10Xgenomics buys Spatial Transcriptomics: Single-cell methods are having at least as big an impact on our understanding of biology as microarrays did when they first appeared in the mid-to-late 1990s. And now that 10X Genomics have bought Spatial Transcriptomics many single-cell users are likely to consider the next frontier – Spatialomics (read this post). The purchase, along with Augusts purchase of Epinomics, which brought the IP behind ATAC-Seq into the 10X stable (and Fergus Chan and @WJGreenleaf to the SAB), means 10X have a very strong position in single-cell biology. Matched to their pretty healthy sales over the last couple of years and the future for 10X, and for 10X users, looks bright.
I first wrote about the Spatial Transcriptomics technology after hearing it presented at AGBT ’14 by Patrick Stahl. The method was immediately understandable and its likely impact easy to see. However, it took a long time for Spatial Transcriptomics to realise the potential of the assay and several technical hurdles slowed the progress of a commercially viable product. The technology was invented at the Science for Life Laboratory, was first published in Science in 2016, and was a “method to watch” in Nature Methods this year. In June 2018 the Lundeberg group posted a report on BioRxiv showing how the technology could be used to interrogate Breast cancer heterogeneity. Tissue is sectioned onto a microarray spotted (not actually spotted, but you know what I mean) with barcoded-oligo-dT, reverse transcription generates a 2-dimensionally barcoded RNA-Seq library. After sequencing reads can be mapped back to slide co-ordinates allowing spatial gene expression to be decoded. Users can image the cDNA “footprint” in a microarray scanner or on a fluorescent microscope, however resolution is not incredibly high with just 1007 “spots”. I’ve always hoped they could move to Agilent’s 1 million spot slides.
The promise of Spatialomics:
The standard methods for RNA-Seq allow users to generate high-depth transcriptomes from bulk tissues or highly-dimensional data from single-cells. But these methods are not suited to providing details about the where in a tissue gene expression is active. This is where methods the retain spatial information can reveal novel biology. These spatialomics methods include Spatial Transcriptomics, laser-capture microdissection, Nanostring’s Digital Spatial Profiling, in situ sequencing (see below and the Nature Protocols paper by George Church’s group), and imaging-based approaches like MERFISH (see this post). All of these methods are inherently limited because tissue architecture varies on a micro and macro scale. Spatialomics users will need to process large sections with lower resolution sequencing methods analysis to minimise the sequencing, or imaging, required otherwise they’ll bankrupt themselves. Some regions of tissue may require users to work with smaller sections on high-resolution spatialomics methods, but they’ll still need to consider the depth of gene expression analysis for the same reasons.
Congrats @10xgenomics for acquiring @STomics! Looking forward to discuss this addition to the 10x Genomics portfolio during #RNGS3! #singlecell #spatial #sequencing #RNA #transcriptome #conference https://t.co/wM4Nvj1qz8
— VIB Tech Watch (@VIBTechWatch) December 10, 2018
ReadCoor (who just got a grant from the Chan Zukerberg foundation)is commercialising FISSEQ, the fluorescence in-situ sequencing method developed in the Church lab. This will deliver spatial analysis at single-cell resolution, even down to sub-cellular localisation of transcripts.

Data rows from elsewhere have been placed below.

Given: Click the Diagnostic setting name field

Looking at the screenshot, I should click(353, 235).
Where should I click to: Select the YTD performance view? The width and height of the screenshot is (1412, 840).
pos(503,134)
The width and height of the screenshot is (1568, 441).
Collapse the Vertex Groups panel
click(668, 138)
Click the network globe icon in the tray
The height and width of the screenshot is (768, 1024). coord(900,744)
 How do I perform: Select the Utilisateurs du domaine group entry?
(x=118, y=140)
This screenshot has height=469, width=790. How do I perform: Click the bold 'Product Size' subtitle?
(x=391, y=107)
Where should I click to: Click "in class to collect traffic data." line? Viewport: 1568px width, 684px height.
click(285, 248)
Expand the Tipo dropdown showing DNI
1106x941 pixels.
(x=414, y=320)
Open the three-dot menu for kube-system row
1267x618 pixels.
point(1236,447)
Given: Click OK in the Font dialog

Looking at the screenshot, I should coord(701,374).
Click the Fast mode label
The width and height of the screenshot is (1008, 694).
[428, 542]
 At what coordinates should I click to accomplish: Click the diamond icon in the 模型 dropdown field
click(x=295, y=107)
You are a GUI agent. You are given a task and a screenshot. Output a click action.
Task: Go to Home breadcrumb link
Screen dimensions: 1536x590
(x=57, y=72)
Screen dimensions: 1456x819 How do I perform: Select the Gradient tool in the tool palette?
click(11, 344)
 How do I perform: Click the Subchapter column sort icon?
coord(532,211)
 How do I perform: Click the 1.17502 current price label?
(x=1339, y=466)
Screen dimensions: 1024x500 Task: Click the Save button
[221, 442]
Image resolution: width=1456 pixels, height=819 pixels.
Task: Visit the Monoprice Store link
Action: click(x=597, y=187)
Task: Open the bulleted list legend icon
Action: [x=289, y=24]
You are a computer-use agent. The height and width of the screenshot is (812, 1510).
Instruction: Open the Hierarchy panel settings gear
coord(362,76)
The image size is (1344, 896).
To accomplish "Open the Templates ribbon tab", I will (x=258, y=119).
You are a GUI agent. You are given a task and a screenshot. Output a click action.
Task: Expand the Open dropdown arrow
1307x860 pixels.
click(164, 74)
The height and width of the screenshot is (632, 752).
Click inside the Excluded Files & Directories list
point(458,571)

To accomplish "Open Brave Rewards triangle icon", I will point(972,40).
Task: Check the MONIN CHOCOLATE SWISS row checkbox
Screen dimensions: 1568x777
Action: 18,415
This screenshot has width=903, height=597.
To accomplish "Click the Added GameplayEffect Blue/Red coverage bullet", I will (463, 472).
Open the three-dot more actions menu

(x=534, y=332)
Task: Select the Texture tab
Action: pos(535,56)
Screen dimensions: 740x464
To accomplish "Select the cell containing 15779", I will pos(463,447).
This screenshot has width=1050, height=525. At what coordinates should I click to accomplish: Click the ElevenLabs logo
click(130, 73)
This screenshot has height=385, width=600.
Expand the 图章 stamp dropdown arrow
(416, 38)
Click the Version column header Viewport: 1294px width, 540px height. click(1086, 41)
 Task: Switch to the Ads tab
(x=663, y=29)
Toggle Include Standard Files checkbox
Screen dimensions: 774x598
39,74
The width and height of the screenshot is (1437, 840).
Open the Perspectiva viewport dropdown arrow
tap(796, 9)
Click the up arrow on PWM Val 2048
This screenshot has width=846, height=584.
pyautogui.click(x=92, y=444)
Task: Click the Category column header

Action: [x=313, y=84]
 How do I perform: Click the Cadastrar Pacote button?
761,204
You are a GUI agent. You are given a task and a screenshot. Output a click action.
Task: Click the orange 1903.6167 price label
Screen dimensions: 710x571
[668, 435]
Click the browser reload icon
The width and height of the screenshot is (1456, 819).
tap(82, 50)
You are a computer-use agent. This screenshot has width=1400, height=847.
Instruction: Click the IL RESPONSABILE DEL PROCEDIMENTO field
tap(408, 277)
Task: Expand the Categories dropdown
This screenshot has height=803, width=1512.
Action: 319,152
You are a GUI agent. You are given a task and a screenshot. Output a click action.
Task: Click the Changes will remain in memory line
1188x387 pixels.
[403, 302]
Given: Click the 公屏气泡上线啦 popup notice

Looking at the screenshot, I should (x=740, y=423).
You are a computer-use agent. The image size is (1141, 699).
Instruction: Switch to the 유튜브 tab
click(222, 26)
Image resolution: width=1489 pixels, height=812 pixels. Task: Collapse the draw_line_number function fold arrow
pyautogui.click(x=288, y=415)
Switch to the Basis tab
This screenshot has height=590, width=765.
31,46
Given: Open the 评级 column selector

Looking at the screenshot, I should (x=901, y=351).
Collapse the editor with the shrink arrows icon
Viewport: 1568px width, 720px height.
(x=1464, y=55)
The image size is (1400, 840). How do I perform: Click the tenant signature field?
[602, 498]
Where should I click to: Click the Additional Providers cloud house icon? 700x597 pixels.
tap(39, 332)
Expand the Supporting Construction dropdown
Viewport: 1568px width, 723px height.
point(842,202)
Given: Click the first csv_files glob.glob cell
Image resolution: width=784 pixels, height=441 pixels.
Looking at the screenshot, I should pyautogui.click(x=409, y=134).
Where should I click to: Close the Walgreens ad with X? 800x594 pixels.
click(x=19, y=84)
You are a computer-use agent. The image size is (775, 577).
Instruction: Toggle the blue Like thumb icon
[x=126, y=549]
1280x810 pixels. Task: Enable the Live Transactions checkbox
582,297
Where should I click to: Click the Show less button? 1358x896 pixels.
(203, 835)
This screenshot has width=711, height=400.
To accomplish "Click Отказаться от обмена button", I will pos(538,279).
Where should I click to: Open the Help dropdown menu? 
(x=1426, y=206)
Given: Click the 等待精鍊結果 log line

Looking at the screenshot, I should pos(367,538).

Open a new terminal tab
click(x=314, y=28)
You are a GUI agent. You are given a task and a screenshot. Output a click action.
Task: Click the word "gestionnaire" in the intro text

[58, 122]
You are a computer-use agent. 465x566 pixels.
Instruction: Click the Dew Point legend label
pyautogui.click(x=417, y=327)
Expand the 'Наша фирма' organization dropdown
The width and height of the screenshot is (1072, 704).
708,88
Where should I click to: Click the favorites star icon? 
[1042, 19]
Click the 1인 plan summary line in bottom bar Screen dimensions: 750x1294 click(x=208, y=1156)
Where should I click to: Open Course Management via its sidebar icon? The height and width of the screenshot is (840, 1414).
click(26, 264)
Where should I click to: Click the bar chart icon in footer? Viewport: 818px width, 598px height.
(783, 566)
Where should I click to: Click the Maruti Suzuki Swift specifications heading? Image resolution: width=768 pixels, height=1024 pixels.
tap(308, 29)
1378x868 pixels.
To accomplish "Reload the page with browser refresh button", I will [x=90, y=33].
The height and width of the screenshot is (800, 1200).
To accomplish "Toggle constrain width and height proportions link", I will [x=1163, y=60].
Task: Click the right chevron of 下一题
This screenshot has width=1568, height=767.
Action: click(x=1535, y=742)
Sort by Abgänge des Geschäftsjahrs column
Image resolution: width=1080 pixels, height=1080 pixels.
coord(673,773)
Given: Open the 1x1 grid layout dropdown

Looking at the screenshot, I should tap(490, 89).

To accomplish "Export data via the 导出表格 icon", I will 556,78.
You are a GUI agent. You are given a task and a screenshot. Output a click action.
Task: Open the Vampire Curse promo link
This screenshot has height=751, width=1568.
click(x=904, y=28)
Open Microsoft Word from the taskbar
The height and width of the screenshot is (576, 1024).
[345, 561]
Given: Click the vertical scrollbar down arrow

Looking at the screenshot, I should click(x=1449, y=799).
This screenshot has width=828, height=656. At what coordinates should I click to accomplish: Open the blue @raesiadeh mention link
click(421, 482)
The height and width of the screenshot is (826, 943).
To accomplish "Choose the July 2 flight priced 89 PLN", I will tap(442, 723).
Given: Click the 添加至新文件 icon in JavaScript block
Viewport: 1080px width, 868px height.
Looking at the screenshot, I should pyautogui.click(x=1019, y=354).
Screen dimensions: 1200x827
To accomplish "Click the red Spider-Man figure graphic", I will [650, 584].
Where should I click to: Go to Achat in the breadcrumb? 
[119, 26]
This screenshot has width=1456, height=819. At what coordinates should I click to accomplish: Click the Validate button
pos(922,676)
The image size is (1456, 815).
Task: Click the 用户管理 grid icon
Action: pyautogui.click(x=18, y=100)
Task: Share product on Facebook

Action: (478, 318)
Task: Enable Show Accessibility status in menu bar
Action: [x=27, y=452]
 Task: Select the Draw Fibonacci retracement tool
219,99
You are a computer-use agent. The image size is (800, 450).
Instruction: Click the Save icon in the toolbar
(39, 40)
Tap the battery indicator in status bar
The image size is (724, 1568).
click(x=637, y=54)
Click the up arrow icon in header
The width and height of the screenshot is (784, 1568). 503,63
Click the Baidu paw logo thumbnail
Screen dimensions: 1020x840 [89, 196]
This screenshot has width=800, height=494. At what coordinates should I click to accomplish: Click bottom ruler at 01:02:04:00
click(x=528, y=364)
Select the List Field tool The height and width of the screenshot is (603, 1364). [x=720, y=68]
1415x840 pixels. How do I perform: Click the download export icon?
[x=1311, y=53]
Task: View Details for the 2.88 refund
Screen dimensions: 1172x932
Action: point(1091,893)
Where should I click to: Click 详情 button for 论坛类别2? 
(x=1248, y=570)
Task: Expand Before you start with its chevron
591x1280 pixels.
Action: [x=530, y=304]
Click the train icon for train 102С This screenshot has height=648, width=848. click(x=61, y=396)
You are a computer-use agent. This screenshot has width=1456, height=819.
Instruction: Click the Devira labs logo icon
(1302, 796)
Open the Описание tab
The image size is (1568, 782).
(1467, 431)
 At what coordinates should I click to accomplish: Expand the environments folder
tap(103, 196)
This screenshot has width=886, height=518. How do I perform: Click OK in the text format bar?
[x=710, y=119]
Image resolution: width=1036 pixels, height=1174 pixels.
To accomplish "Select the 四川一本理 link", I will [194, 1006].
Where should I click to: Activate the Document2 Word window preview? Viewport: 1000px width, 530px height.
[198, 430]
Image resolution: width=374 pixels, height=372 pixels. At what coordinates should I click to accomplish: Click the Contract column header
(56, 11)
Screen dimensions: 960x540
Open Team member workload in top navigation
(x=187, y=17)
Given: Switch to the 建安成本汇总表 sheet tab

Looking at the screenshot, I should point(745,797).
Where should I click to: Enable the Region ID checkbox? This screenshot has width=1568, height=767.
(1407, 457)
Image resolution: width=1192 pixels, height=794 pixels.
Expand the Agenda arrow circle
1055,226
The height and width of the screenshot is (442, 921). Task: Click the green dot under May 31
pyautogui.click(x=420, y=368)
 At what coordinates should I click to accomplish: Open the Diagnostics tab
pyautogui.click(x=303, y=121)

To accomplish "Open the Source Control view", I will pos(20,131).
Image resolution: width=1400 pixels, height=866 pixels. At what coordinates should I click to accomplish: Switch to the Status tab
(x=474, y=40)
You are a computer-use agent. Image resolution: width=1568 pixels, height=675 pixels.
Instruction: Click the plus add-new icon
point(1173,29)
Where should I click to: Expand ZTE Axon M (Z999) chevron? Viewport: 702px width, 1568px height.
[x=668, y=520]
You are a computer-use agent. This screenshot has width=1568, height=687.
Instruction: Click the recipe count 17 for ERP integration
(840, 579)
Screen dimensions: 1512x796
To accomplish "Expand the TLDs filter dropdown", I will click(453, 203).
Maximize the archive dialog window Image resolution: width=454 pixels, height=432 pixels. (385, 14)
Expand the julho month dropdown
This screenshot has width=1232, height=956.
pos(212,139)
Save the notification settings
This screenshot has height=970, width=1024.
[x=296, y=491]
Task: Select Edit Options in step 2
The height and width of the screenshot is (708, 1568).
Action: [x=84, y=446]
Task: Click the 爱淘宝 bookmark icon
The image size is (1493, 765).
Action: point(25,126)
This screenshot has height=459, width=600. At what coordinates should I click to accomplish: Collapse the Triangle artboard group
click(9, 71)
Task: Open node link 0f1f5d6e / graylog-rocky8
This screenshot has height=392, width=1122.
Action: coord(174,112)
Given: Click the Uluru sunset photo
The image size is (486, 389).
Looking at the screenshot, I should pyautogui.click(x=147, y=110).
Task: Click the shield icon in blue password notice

Bio-Rad lawsuit: Somewhat surprisingly a successful lawsuit by Bio-Rad, where the jury unanimously found that all single-cell and linked-read genomics products sold by 10x “wilfully infringed Bio-Rad patents”, resulted in $23.9 million in damages. A more recent Bio-Rad lawsuit, for infringement of the patens behind the Cellular Research and BDRhapsody system, remains to be settled.